Tonight the Painter explained, for the benefit of servants trying to slide behind the guests’ chairs to clear the dinner plates, that this was a famous quote from Moses.
“Señor Rivera, Mexico is in the Bible?” Poor Candelaria, the Painter sometimes makes a sport of her. Possibly in more ways than one.
A different Moses, he told her. Moisés Sáenz, in 1926. “Ten years of revolution may not have saved all the Mexican children, but at least we’ve saved them from the pope and the Italian Renaissance.”
“The Renaissance had its good points,” his wife maintained.
“Honestly, Friducha. Who needs all those fat little cherubs flying around?”
As a matter of fact she is painting one with cherubs now. They look like unruly children with wings. She never seems happy with what she’s painting, and talks to herself: “Oh boy, that won’t work. What a lot of shit. That looks like it came out of the ass of a dog.” Candelaria won’t go near her. Next to Mother’s Museum of Bad Words, Señora Frida could construct a pyramid.

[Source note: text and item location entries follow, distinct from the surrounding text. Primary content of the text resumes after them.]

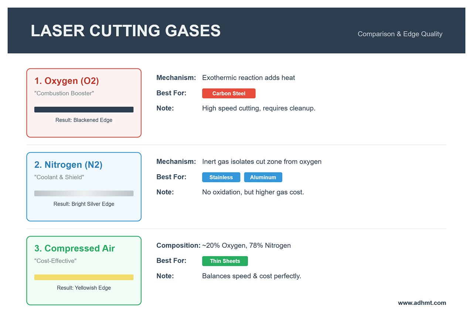Select the Aluminum blue tag
This screenshot has height=320, width=473.
click(263, 177)
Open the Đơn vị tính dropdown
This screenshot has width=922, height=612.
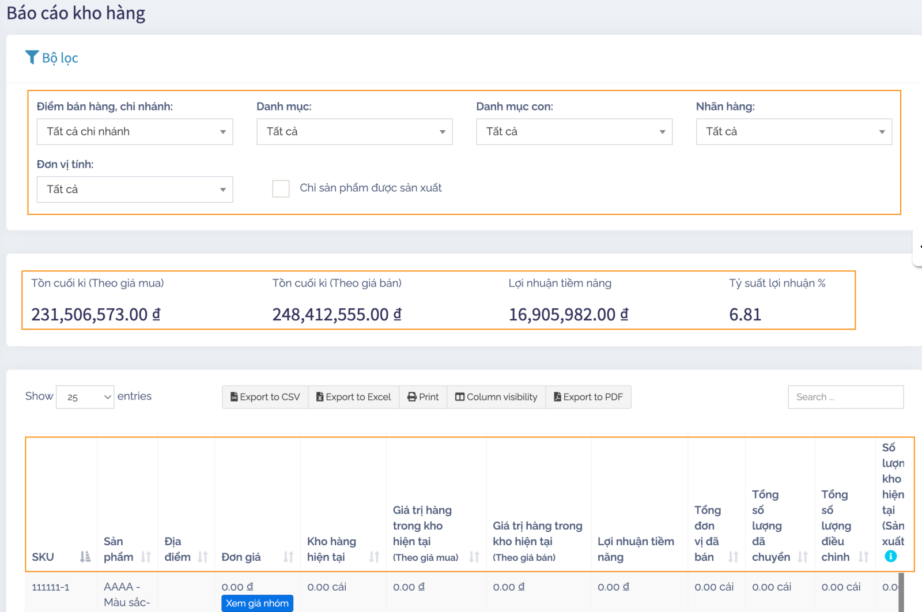[x=135, y=189]
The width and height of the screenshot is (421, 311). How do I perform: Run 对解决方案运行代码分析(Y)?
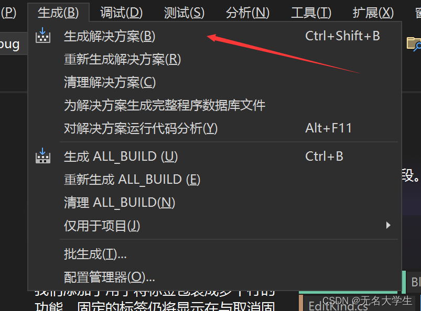click(x=214, y=128)
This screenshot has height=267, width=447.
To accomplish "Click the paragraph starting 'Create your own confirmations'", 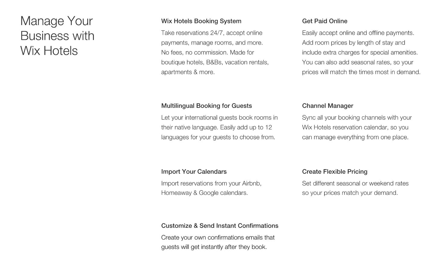I will click(x=218, y=242).
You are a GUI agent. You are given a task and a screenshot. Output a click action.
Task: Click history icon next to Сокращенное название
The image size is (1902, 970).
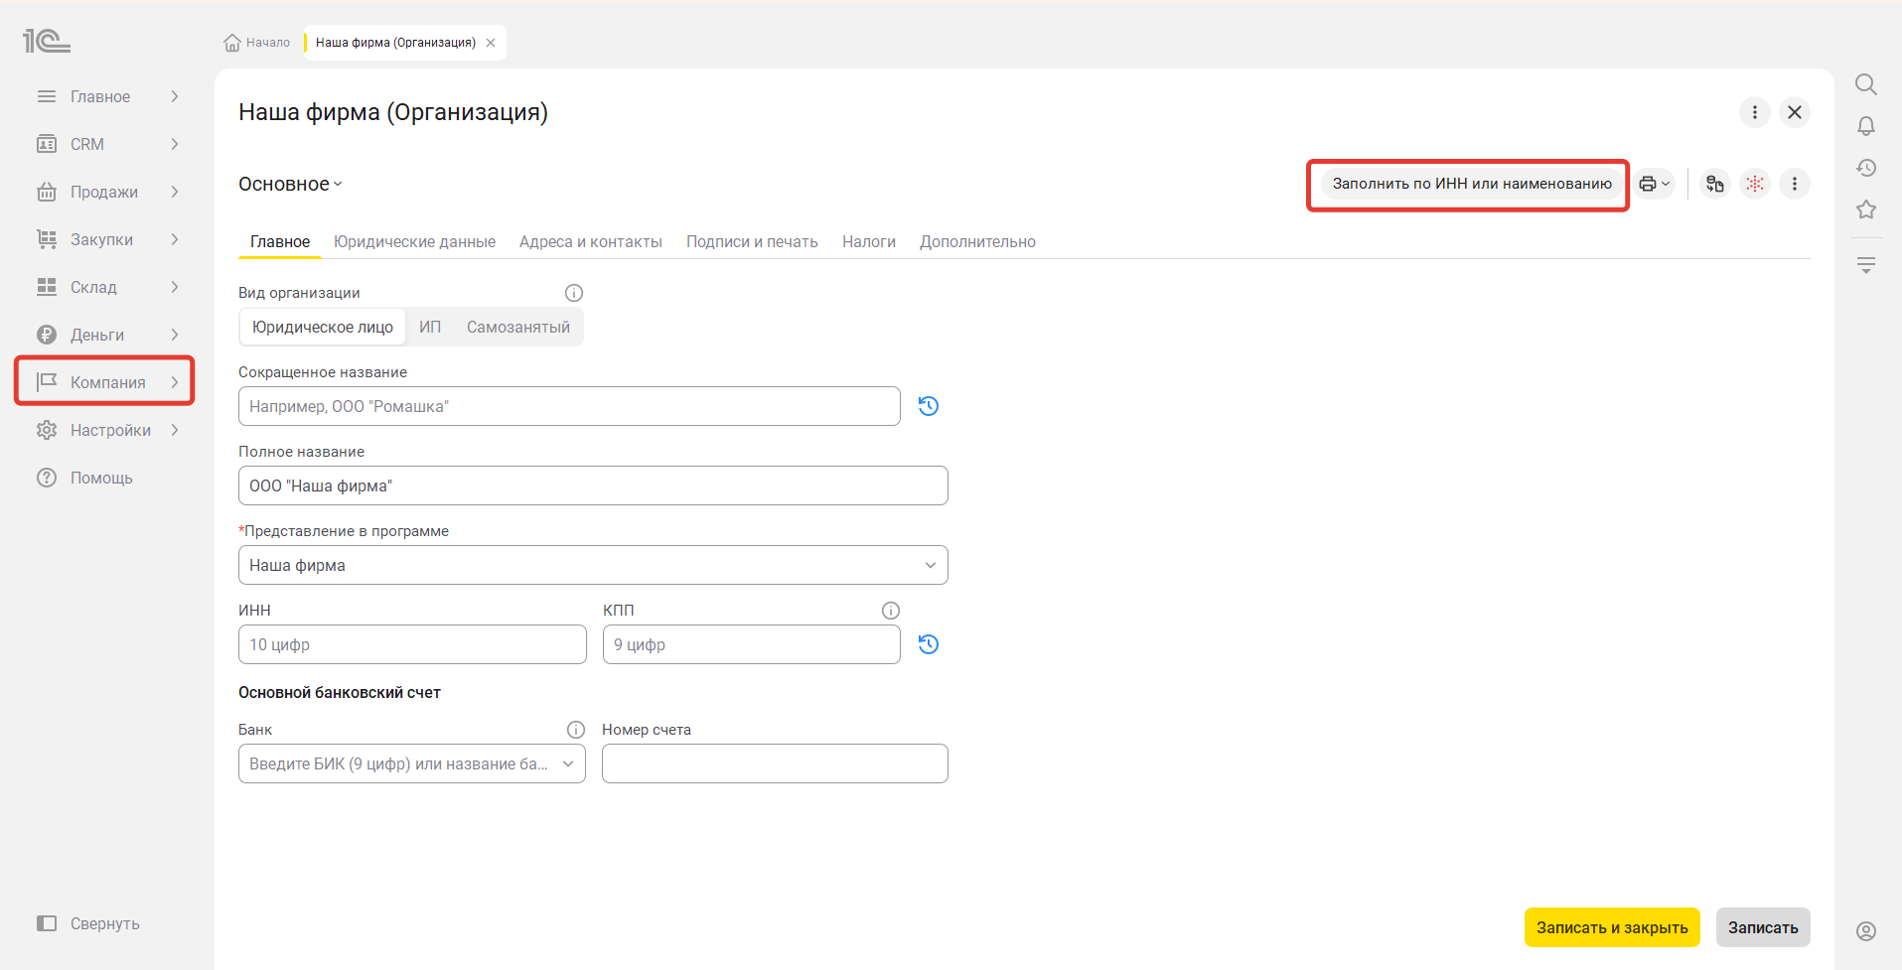[928, 406]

But in her husband she has perfect confidence. She always says to the guests: “Damn all other artists to hell, Diego is the cultural revolution!” Even when some of her guests are among the damned. One time in her studio she said, “He’s very great. Don’t forget that, if you think you’re looking at a fat frog who won’t pick up his pants from the floor. His work is the whole thing. He’s doing what nobody could do before.” Maybe she heard Olunda complaining about him. Voices carry in this strange cement house.

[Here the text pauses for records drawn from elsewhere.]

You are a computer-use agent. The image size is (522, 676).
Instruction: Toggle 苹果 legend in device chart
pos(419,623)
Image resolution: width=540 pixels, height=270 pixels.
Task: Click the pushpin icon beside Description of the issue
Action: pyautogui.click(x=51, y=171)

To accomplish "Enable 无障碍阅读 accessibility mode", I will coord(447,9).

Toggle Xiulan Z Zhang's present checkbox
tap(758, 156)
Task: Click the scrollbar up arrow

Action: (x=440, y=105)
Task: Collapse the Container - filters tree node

She says Mexicans have trouble making friends with their history because we’re many different nations: Toltec, Aztec, Mayan, Oaxacan, Sonoran, all fighting each other from the very beginning. That’s why the Europeans and gringos could come in and walk over everything. “But Diego can take all those different people and make them into one Mexicanized patria,” she said. He paints that on the wall, so big you won’t forget.

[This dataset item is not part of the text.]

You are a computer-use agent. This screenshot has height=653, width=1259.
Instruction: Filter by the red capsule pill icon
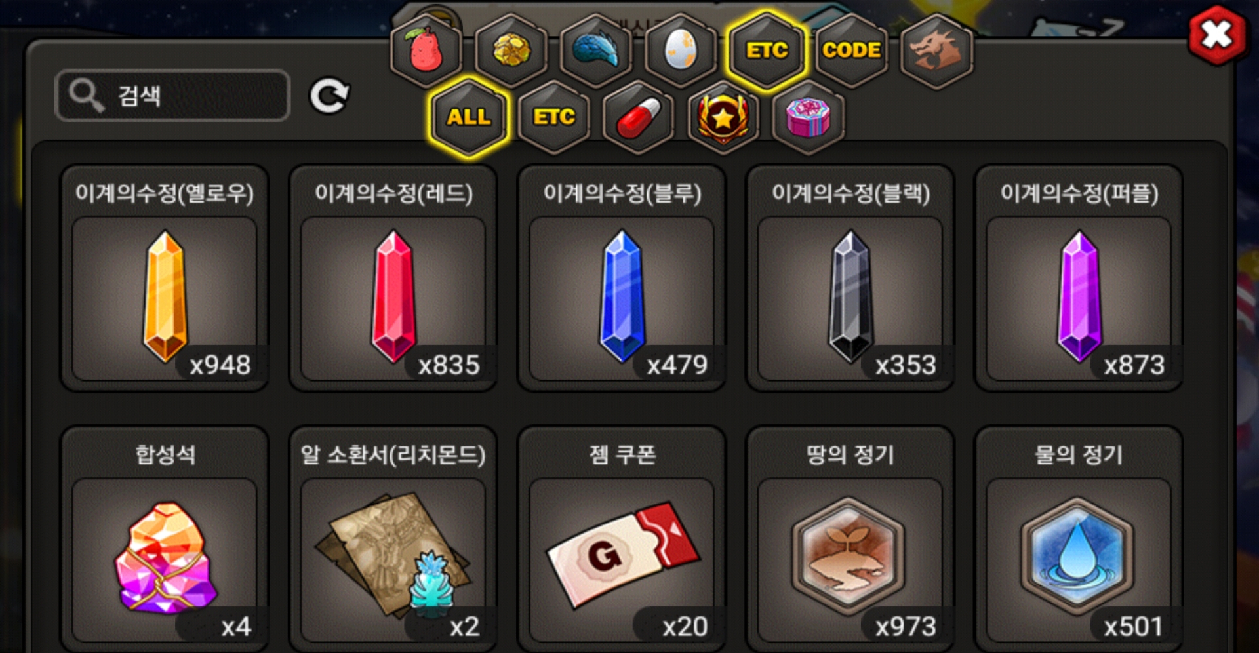[x=638, y=118]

It explains a lot, what she said. Why he is much-discussed. And why some people want him torn down, not just gringos but also the Mexican boys in tejano hats who don’t want anyone saying they were born from between the legs of an Indian woman. He makes people feel things. How thrilling it must be, to tell the story of La Raza in bold colors and no apology: Indians walking out of history into the present, all in a line with their L-shaped noses, marching past Cortés into the vanishing point of their future.
9 April
President Cárdenas agrees with the Rivera dinner guests, it’s time to kick out the oil men. Mexican oil for the Mexican people now. The newspaper says the workers will only have to work eight hours a day from now on, and get a share of profits. Cárdenas even kicked out Big Chief Calles, boss of every Mexican president since the rocks of the earth were still warm. Now he can enjoy the company of his gringo business friends more than ever, because the president had him arrested and put on a plane to New York. “What a Boy Scout, that Cárdenas,” Olunda said. “Usually they just assassinate their rivals.”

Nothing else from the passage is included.